• _Exercise task_: Write out, word for word, the stretch of the material from the line containing "Add Catalonia Atenas to cart" through the line containing "Looking at the screenshot, I should 100,37.", including both of those lines.

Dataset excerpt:
========
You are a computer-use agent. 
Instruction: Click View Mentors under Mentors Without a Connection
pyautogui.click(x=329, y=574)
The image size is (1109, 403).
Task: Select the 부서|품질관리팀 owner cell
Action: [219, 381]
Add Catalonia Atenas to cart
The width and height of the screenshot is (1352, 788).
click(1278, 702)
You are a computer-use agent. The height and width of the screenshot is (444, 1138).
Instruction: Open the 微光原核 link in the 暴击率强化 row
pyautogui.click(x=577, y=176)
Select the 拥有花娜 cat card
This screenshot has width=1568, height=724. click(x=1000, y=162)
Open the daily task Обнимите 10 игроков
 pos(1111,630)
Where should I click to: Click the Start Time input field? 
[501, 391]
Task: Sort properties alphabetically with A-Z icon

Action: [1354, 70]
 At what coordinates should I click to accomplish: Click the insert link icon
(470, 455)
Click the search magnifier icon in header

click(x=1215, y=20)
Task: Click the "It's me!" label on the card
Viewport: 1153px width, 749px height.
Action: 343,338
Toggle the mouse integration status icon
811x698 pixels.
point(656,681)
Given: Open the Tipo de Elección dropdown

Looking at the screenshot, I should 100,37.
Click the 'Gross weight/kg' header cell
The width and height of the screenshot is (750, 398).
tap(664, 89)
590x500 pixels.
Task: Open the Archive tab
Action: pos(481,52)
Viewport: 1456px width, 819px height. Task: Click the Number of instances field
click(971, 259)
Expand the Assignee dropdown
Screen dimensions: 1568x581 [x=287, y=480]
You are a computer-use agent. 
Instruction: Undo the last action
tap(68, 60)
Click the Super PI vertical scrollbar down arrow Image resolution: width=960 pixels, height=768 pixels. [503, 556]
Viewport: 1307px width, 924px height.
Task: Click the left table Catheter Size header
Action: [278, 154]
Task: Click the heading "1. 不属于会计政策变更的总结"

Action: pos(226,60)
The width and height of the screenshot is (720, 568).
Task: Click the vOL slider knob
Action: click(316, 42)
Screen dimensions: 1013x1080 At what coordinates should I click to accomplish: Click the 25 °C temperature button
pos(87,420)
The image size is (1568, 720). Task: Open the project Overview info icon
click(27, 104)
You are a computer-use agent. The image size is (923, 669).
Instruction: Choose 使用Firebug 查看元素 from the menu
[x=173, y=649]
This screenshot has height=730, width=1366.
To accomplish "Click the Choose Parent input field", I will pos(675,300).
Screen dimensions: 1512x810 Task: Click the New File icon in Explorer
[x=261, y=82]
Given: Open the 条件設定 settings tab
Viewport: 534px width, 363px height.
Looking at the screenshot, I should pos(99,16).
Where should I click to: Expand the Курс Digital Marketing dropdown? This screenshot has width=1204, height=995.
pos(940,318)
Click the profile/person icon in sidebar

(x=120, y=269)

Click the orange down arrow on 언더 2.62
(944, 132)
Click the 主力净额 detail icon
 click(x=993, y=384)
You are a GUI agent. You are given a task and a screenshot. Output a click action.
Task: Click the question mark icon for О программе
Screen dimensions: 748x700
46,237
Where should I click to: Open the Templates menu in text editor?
========
• _Result of the exercise_:
Add Catalonia Atenas to cart
The width and height of the screenshot is (1352, 788).
click(1278, 702)
You are a computer-use agent. The height and width of the screenshot is (444, 1138).
Instruction: Open the 微光原核 link in the 暴击率强化 row
pyautogui.click(x=577, y=176)
Select the 拥有花娜 cat card
This screenshot has width=1568, height=724. click(x=1000, y=162)
Open the daily task Обнимите 10 игроков
 pos(1111,630)
Where should I click to: Click the Start Time input field? 
[501, 391]
Task: Sort properties alphabetically with A-Z icon

Action: [1354, 70]
 At what coordinates should I click to accomplish: Click the insert link icon
(470, 455)
Click the search magnifier icon in header

click(x=1215, y=20)
Task: Click the "It's me!" label on the card
Viewport: 1153px width, 749px height.
Action: 343,338
Toggle the mouse integration status icon
811x698 pixels.
point(656,681)
Given: Open the Tipo de Elección dropdown

Looking at the screenshot, I should 100,37.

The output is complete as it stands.